What is Pico de gallo? by wikipedia
"In Mexican cuisine, Pico de gallo (Spanish for "rooster's beak") is a fresh condiment made from chopped tomato, onion, and chiles (typically jalapeños or serranos). Other ingredients may also be added, such as lemon or lime juice, fresh cilantro (leaf of coriander), cucumber, or radish."
"In some regions of Mexico, a fruit salad tossed in lime juice and sprinkled with a salty Chile powder is also known as pico de gallo, while the tomato-based condiment is better known as salsa picada, which means minced or chopped sauce, or salsa mexicana, because the colors red (tomato), white (onion), and green (chile) are the colors of the Mexican flag. Pico de gallo can be used in much the same way as Mexican salsas or Indian chutneys, but since it contains less liquid, it can also be used as a main ingredient in dishes such as tacos and fajitas.
"One of the sources for the name "rooster's beak" could be the beak-like shape and the red color of the chiles used to make it. According to Sharon Tyler Herbst, it is so called because originally it was eaten with the thumb and forefinger, and retrieving and eating the condiment resembled the actions of a pecking rooster."
"Another suggested etymology is that pico is derived from the verb picar which has two meanings: 1) to mince or chop, and 2) to bite, sting or peck.
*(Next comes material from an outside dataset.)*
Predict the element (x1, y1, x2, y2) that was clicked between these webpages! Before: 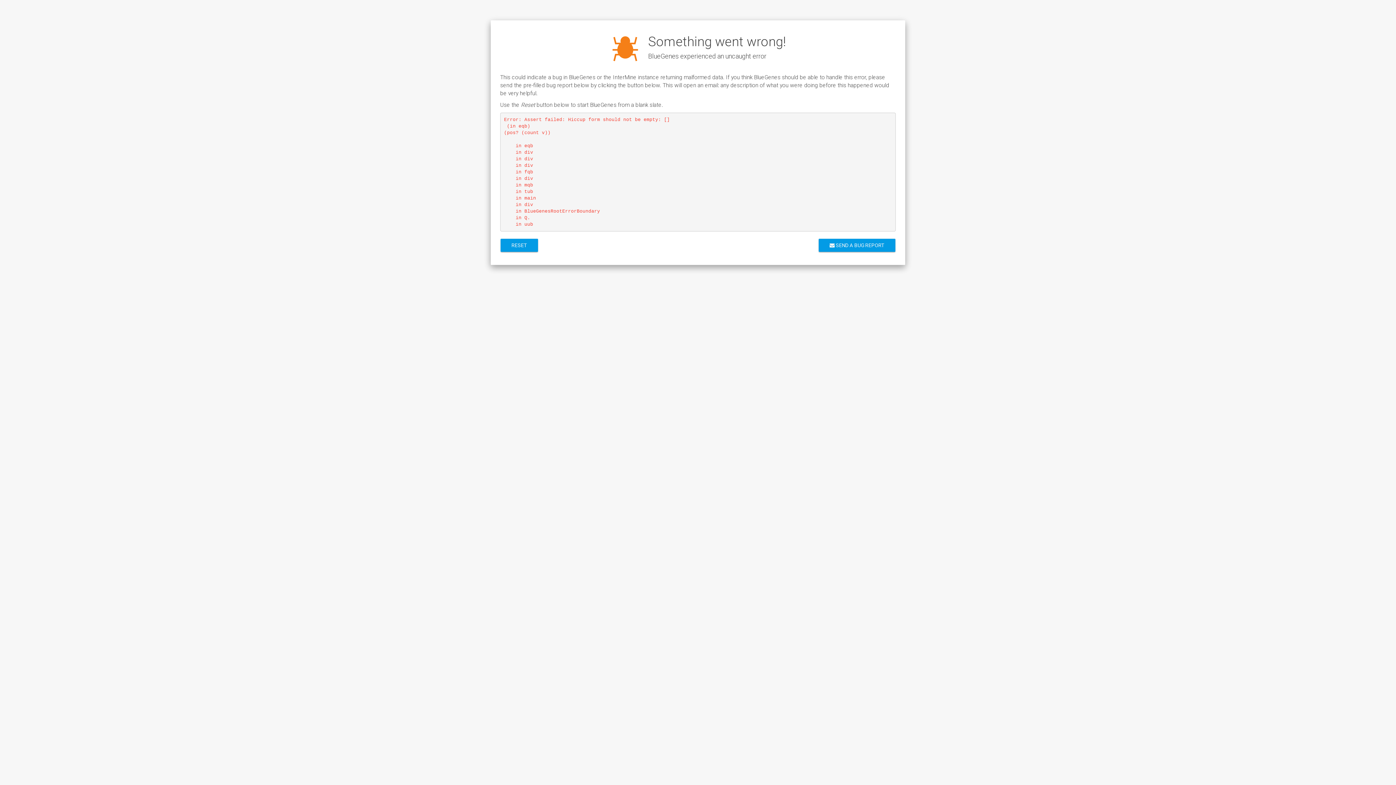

The rooster, gallo in Spanish, is a common metaphor for the hyper-masculine ("macho") male in Mexican culture. One example of such machismo is taking pride in withstanding the spicy burn (picante) of chiles."
"A problem with these theories is they assume the use of hot chiles. In many regions of Mexico the term "pico de gallo" refers to any of a variety of salads, condiments or fillings made with sweet fruits, tomatoes, tomatillos, avocado or mild chiles --not necessarily with hot chiles or any chiles at all. Thus, the name could be a simple allusion to the bird feed-like (minced) texture and appearance of the sauce."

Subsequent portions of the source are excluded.